Factors limiting recovery of the ecosystem:
Mere low intensity sheep grazing has been successful in managing low productive hill pastures. In more productive habitats, however, a surplus of soil nutrients may retard the change of vegetation, and hence grazing along may be insufficient to achieve quick results. In this project, a combination of early mowing followed by grazing would probably have given better results. Early mowing combined with grazing would effectively suppress the dominance of early flowering tall herbs. Another possibility is to start grazing earlier in summer. Spring grazing has been shown to increase species richness in low land meadows, but in long used upland meadows some of these strategies had no effect on species richness.
Socio-Economic & Community Outcomes Achieved
Economic vitality and local livelihoods:
Grazing increased the mean number of species per plot by 29.5% with this project, but the increase was largely due to the spread of species already present in the community. The slow increase in the number of species might result from the lack of old managed meadows in close proximity to the restoration site. This indicates that no artificial input of diasporas is needed where there is a sufficiently rich, local species pool. Sometimes the presence of a seed bank my help, but most grassland species disappear from the seed bank after some years of abandonment. Grazing is preferred to mowing because animals are able to spread plant propagules.

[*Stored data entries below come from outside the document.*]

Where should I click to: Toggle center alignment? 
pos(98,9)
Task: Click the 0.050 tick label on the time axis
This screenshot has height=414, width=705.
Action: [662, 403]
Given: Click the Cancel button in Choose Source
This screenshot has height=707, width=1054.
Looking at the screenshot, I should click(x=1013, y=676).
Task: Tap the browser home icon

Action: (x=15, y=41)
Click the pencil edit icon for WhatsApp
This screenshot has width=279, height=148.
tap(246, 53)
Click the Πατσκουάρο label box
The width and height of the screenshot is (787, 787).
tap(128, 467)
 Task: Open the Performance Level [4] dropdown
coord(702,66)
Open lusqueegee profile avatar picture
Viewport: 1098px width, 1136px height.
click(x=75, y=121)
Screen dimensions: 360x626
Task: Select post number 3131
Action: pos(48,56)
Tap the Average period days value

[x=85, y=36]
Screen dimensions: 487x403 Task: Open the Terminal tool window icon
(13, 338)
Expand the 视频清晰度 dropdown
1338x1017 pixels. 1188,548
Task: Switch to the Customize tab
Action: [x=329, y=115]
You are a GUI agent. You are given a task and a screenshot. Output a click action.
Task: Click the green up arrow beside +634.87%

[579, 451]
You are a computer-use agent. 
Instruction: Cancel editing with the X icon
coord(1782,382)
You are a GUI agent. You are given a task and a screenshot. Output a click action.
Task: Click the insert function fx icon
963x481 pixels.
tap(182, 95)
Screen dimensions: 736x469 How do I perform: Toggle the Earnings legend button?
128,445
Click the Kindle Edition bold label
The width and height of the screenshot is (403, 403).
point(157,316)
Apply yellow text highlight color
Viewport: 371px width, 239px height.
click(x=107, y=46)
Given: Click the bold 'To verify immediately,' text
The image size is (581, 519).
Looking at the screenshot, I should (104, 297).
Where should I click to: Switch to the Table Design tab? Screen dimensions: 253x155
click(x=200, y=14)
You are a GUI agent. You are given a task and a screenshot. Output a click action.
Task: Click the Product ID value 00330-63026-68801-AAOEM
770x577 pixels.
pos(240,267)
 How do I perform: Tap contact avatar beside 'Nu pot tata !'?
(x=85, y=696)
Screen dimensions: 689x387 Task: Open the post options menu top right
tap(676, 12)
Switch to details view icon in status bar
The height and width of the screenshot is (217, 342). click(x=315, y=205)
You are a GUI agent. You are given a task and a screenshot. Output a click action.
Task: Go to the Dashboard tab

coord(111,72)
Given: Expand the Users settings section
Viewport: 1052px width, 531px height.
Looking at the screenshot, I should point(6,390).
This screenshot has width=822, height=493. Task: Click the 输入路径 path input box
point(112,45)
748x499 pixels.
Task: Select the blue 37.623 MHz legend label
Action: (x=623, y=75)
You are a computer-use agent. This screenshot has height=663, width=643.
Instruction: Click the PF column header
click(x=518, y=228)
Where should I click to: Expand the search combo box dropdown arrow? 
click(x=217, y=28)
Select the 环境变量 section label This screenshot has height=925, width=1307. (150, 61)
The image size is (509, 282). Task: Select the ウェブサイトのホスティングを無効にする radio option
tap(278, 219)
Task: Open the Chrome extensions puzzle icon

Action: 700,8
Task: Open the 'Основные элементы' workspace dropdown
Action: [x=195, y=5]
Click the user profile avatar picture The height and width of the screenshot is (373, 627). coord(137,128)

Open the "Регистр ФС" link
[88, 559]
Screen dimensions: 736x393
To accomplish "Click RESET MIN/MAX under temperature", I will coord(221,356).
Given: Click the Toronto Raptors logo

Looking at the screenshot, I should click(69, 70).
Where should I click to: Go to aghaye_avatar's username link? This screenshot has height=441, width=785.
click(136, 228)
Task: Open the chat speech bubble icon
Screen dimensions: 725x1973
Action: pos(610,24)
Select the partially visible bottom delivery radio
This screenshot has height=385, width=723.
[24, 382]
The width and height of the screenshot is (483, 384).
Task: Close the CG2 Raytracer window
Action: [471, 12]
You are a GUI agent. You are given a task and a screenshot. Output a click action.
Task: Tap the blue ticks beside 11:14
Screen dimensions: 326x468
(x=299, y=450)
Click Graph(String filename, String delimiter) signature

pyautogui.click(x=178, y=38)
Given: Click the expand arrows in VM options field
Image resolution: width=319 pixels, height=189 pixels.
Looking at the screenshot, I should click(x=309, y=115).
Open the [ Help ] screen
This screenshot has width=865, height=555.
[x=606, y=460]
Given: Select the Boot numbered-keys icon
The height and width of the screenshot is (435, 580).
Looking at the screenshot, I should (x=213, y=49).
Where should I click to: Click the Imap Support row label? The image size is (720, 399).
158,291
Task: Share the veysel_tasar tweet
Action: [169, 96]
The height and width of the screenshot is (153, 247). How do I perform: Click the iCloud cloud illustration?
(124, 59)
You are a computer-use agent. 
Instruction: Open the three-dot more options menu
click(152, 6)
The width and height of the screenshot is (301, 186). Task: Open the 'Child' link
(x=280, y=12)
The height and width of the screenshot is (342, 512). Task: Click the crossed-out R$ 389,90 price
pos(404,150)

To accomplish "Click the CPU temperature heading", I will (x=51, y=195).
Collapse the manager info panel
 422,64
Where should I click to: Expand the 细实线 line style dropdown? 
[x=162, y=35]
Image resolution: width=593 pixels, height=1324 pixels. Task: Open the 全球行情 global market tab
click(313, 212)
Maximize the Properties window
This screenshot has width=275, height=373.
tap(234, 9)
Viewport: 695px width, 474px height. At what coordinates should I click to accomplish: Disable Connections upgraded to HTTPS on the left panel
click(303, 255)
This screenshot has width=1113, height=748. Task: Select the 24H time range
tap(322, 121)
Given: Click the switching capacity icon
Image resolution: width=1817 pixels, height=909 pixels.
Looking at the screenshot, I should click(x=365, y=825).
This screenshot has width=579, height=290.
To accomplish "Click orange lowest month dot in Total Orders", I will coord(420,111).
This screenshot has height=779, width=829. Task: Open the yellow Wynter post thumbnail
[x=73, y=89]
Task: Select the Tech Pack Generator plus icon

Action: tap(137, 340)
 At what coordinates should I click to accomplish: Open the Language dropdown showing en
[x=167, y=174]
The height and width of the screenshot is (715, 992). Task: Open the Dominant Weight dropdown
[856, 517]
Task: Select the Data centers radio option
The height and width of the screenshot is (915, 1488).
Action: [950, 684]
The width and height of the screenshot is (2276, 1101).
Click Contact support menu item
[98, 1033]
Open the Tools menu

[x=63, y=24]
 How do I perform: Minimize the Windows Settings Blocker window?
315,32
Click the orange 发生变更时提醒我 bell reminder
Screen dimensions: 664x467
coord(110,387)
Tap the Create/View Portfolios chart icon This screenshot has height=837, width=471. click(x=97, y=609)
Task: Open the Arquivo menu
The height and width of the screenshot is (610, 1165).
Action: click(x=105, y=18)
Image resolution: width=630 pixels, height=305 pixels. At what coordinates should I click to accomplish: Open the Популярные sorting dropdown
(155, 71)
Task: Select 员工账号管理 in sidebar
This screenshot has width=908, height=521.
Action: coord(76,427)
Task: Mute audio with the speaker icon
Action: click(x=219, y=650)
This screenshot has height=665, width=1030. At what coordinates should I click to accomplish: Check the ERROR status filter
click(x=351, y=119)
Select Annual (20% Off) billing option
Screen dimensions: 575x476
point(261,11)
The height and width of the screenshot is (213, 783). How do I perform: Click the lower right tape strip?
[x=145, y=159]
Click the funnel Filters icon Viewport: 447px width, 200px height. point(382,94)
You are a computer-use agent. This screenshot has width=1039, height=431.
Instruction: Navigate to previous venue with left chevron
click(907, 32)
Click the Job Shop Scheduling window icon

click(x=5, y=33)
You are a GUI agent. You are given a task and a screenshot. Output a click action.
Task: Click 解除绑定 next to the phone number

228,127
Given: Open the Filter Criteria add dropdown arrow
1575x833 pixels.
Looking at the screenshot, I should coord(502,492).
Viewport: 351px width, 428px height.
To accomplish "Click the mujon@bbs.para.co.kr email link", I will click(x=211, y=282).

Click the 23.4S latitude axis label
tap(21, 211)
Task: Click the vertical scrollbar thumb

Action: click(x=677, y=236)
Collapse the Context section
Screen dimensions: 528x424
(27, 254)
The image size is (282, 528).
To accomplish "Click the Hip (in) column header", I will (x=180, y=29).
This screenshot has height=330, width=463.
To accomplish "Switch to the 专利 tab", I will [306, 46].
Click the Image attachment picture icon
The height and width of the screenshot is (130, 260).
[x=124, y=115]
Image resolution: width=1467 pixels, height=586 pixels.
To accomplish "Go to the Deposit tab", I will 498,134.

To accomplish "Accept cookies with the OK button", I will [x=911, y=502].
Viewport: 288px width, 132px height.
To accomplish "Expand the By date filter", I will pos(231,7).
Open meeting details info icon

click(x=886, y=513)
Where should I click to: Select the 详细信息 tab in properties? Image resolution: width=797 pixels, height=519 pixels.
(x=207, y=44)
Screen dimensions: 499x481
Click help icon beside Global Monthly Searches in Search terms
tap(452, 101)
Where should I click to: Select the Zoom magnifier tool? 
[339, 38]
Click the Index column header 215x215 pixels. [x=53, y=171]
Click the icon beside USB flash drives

The target community in this area will be a low productive meadow with many small herbs and grasses. Ordination of the data showed that the community moved towards the desired state with many small growing herbs, following grazing. Small herbs that are currently absent, but those which could be imported into and spread in the area include Antennaria dioica, Erigeron acer, Fragaria vesca, Leucanthemum vulgare, and Veronica officinalis. One point for further monitoring is to evaluate if these species do have time to migrate in from nearby remnant meadows. The time frame of this study may not have allowed for that to have happened. One final note is that the development of such a species-rich meadow may take decades to restore.
Sources and Amounts of Funding
The project was financially supported by The Academy of Finland (projects 35558 and 40951) and the Kone Foundation. The land on which the project was conducted was offered for study by the landowner and the project utilized a local farmer’s sheep during the four years of the project 1996-1999.